The sixth and seventh
beliefs that must be accepted involve
waste
and
variation. You must accept the premise that every
process contains both excessive amounts of waste and variation that are waiting
to be identified, removed, and reduced.
No matter how perfect you might believe your process is, believe me it
has variation and it is full of wasteful activities.
Your job will be to locate, reduce and
hopefully eliminate the major sources of both.
Variation corrupts a process, rendering it inconsistent and
unpredictable.
Without consistency and
control you will not be able to plan and deliver products to your customers in
the time frame you have promised.
Waste
drives up both operating expense and inventory, so improvements in both of
these go directly to the bottom line as you improve the throughput of your process
and more specifically your constraining operation.
Yes, you will observe waste in your
non-constraint operations, but for now focus your resources only on the
constraint!
The eighth belief
that your organization must embrace is that problems must be addressed instead
of being swept under the carpet.
You can
no longer accept temporary fixes to your problems and believe me problems will
be uncovered as you progress through the UIC.
If you’re like many companies, there are problems that have been hidden
with excessive amounts of inventory used to guard against their negative
effects.
This way of thinking can no
longer be accepted.
Your organization must
be committed to determining the root cause of problems and implementing effective
and sustainable solutions or the UIC won’t work for you.
The ninth belief
that your organization must accept if you are to be successful involves the
type and location of the constraint.
Constraints can be either internal or external to your organization and
they can be either physical or policy related.
If they are external, then this typically means that you have more
capacity than you do orders.
If this is
the case, then you must use your improved process to leverage this
constraint.
That is, your improved process
will result in less lead time which your sales team can use to leverage more
sales.
If you have excess capacity, then
your sales team can even quote a lower sales cost to leverage additional sales.

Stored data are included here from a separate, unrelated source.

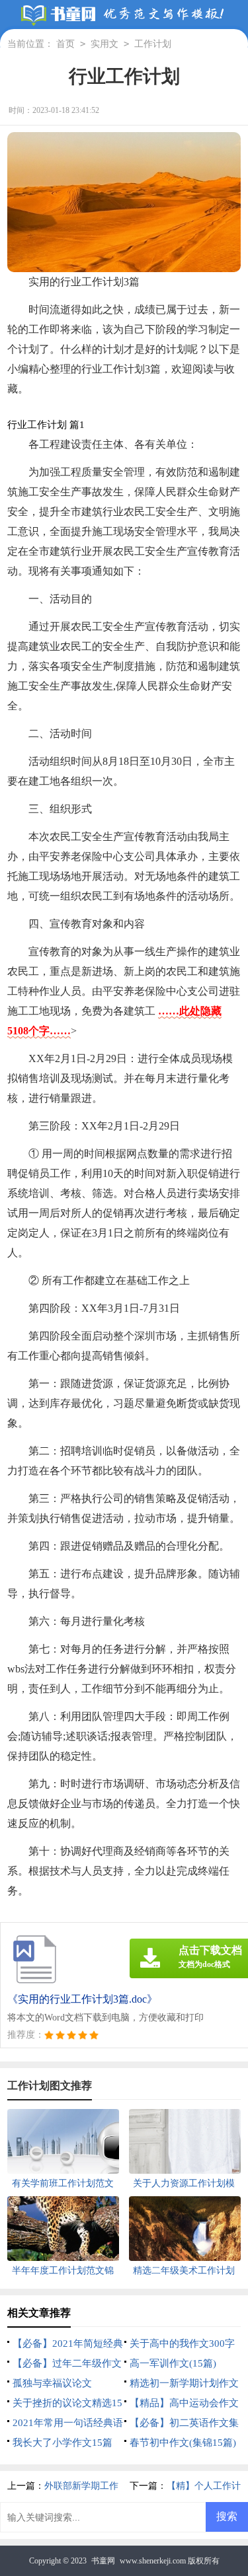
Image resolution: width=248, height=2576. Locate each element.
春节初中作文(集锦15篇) (183, 2442)
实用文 (104, 44)
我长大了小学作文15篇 (62, 2442)
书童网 (103, 2560)
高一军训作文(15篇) (173, 2363)
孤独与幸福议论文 (52, 2383)
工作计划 (152, 44)
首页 (65, 44)
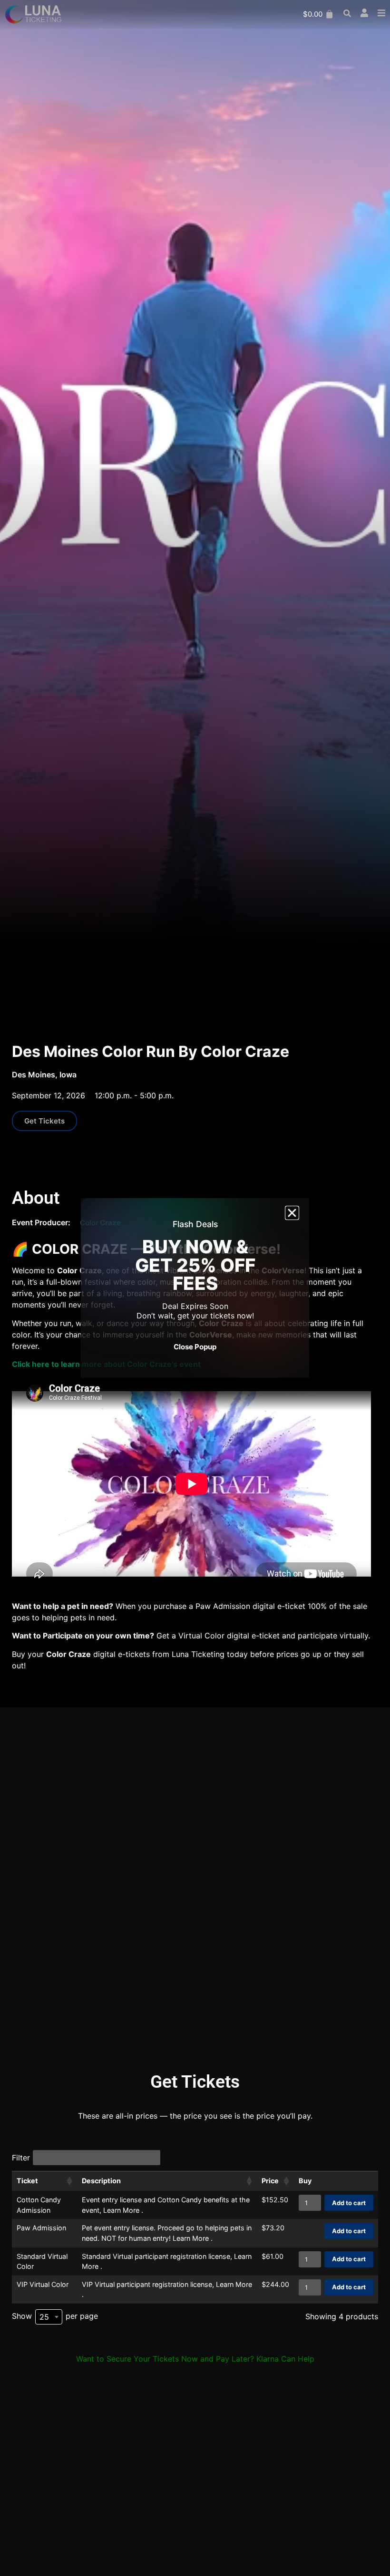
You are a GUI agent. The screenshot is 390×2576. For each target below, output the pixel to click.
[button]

Think about it, as long as your expenses or
truly variable costs are less than the sales price, you are adding more money
directly to your bottom line.
Yes the
margins will be lower than normal, but it all flows to your company’s bottom
line.
If your constraint is found to be
a policy constraint, then you know it involves a conflict that must be
resolved.
You now have the tools to
resolve conflict, so you must be ready to use them.
All of what’s involved in the Ultimate
Improvement Cycle requires out-of-the-box thinking for your organization.
The tenth and
final belief is the understanding that the organization is a chain of dependent
functions that requires
systems thinking
rather than individual thinking
. There are interdependencies
that exist within the organization
with all functions playing a role in the final outcome.

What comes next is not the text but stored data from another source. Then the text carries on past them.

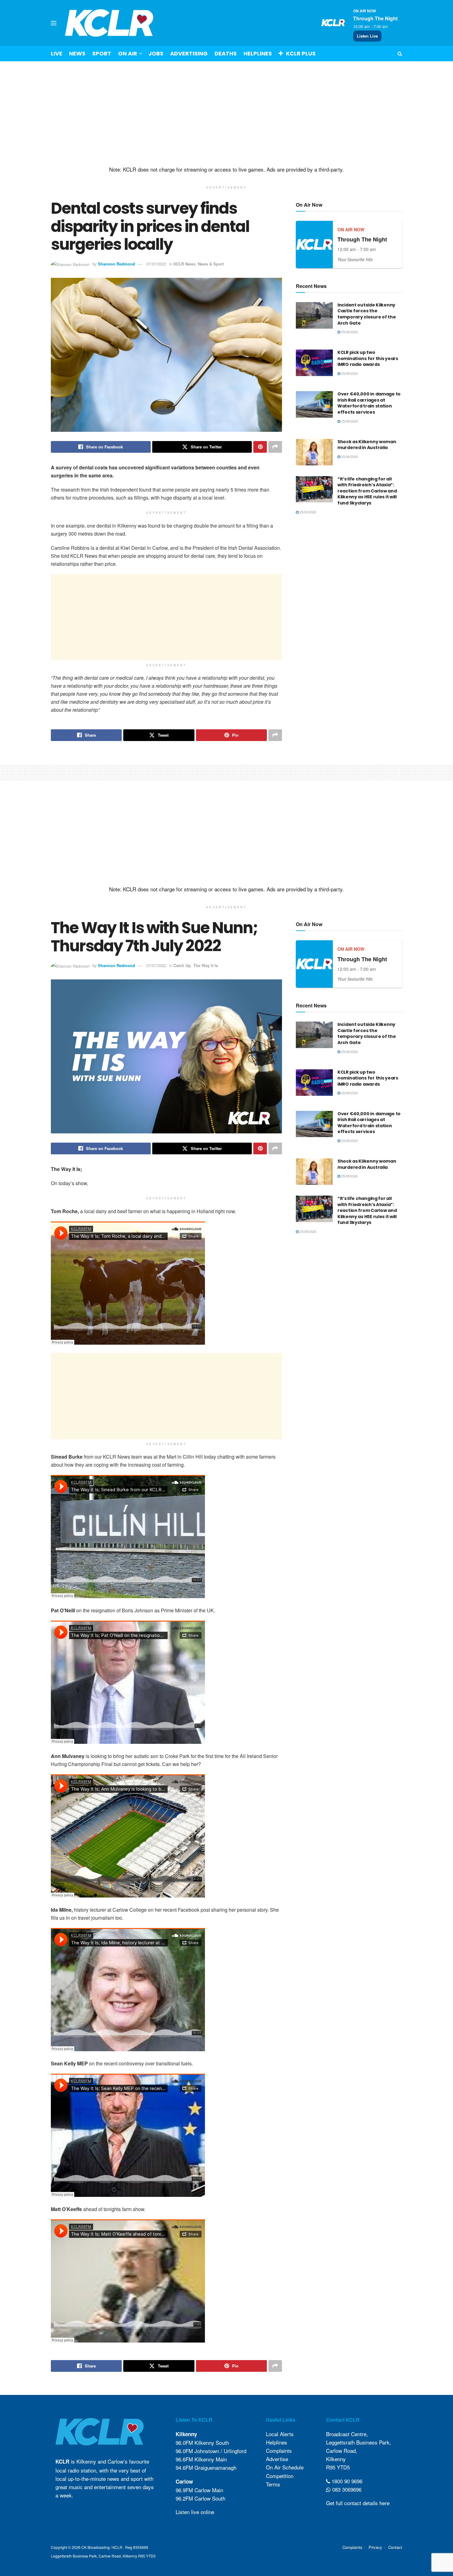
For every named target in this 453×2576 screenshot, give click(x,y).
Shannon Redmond (116, 264)
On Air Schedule (285, 2467)
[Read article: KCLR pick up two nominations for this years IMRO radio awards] (314, 363)
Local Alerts (280, 2434)
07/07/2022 (156, 264)
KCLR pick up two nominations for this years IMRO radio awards (367, 358)
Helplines (257, 53)
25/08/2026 (349, 331)
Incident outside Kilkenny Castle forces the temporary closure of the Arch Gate (366, 314)
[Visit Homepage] (109, 23)
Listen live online (195, 2512)
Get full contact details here (358, 2503)
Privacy (375, 2547)
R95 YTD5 (338, 2467)
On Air (127, 53)
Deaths (225, 53)
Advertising (189, 53)
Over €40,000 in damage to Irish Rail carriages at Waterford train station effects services (369, 403)
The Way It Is (205, 965)
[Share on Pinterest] (260, 447)
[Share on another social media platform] (275, 447)
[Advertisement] (226, 114)
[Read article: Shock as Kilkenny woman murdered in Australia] (314, 452)
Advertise (277, 2459)
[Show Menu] (53, 23)
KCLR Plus (301, 53)
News (77, 53)
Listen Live (367, 36)
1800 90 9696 (346, 2481)
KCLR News (184, 264)
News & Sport (211, 264)
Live (56, 53)
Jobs (155, 53)
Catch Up (182, 965)
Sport (101, 53)
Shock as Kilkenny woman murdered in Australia (366, 445)
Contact (395, 2547)
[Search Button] (400, 53)
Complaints (279, 2450)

Unless and until individual functions cease
from protecting their own turf and begin collaborating as a team, real and
sustainable progress will not be achieved.
Let’s review
the ten prerequisite beliefs that your organization must be prepared to accept
if you are to successfully implement and navigate through the Ultimate
Improvement Cycle:
- Believing that leveraging the constraint and focusing your
resources on the constraint is the key to improved profitability
- Believing that it is imperative to subordinate all
non-constraints to the constraint
- Believing that improving your process is a never-ending
cycle
- Believing that involving your total workforce is
critical to success
- Believing that abandoning outdated performance metrics
like efficiency and utilization, reward or incentive programs, and variances is
essential to moving forward
- Believing that excessive waste is in your process and that
it must be removed
- Believing that excessive variation is in your process
and that it must be reduced
- Believing that problems and conflicts must be addressed
and solved
- Believing that constraints can be internal, external,
physical or policy or any combination of the four
- Believing
that the organization is a chain of dependent functions and that systems
thinking must replace individual thinking.

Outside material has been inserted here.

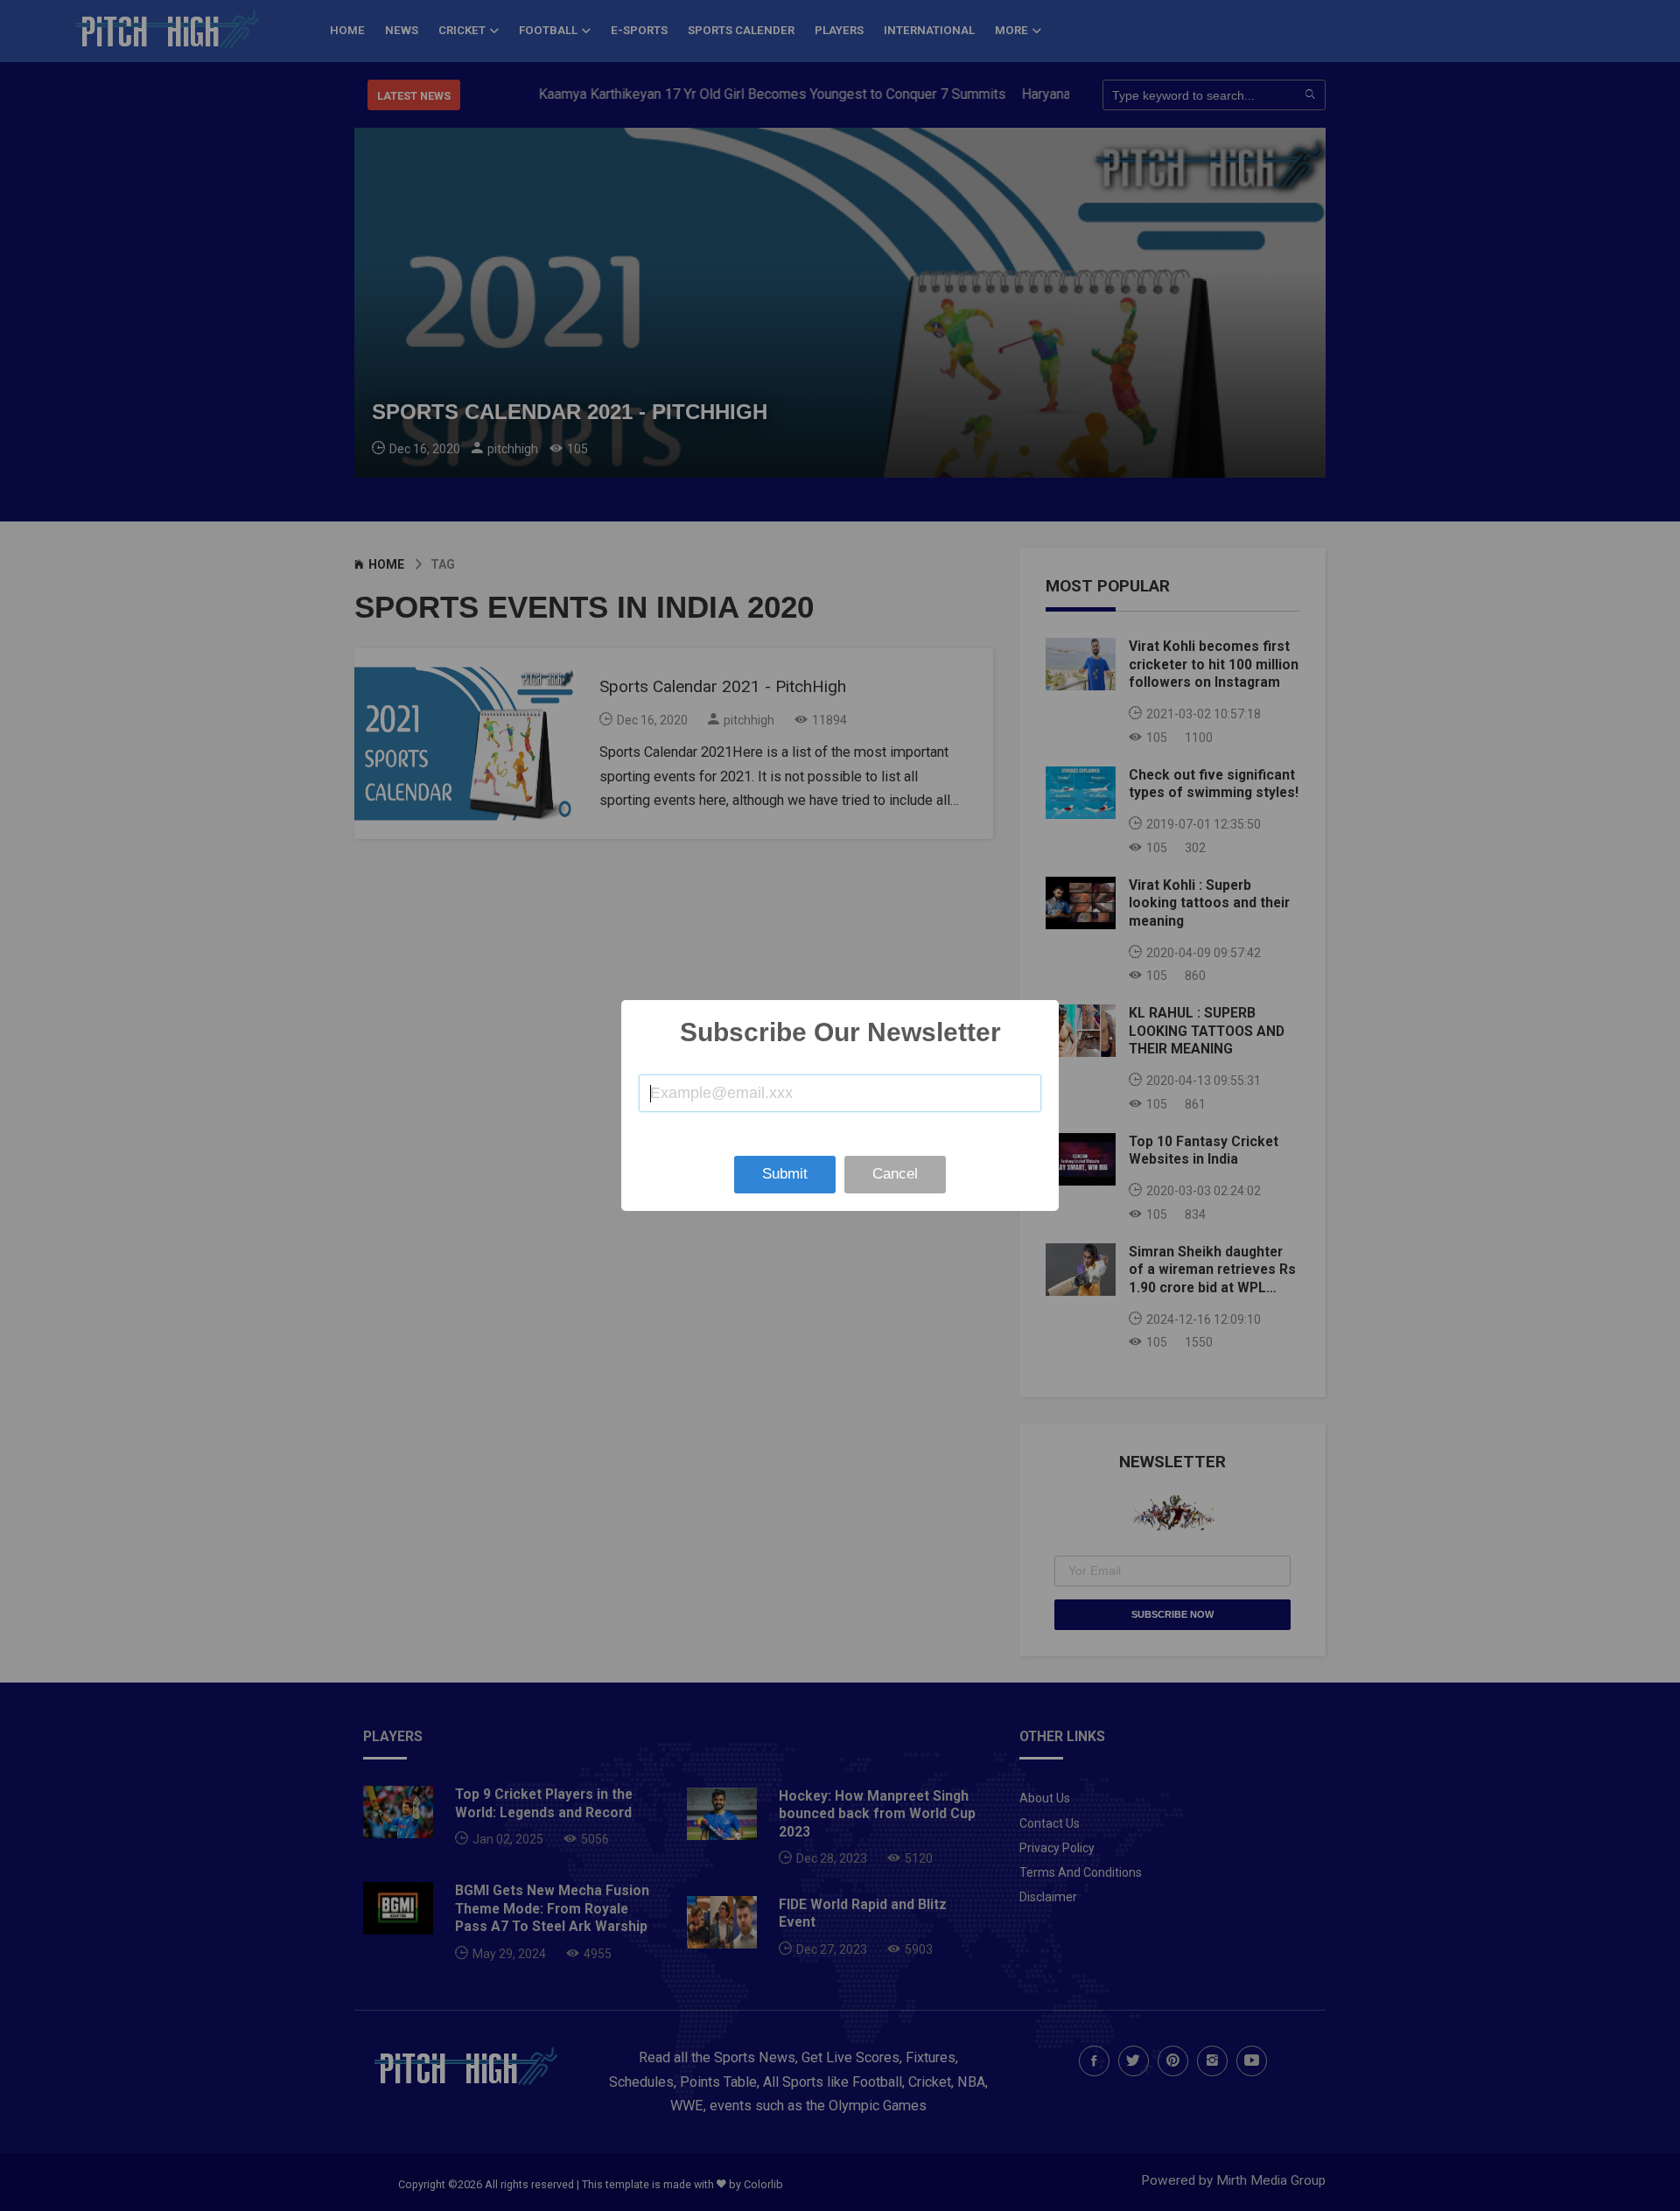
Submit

If your organization has truly accepted these ten prerequisite
beliefs and all that goes with them, then you are ready to begin this exiting journey
that has no destination. But simply
saying you believe something can be hollow and empty. It is your day-to-day actions that matter
most. Review these ten prerequisite
beliefs as a group on a regular basis and hold people and yourself accountable
to them. Post them for everyone to
see. Utilizing the Ultimate Improvement
Cycle and true acceptance of and employment of these ten beliefs will set the stage
for levels of success you never believed were possible!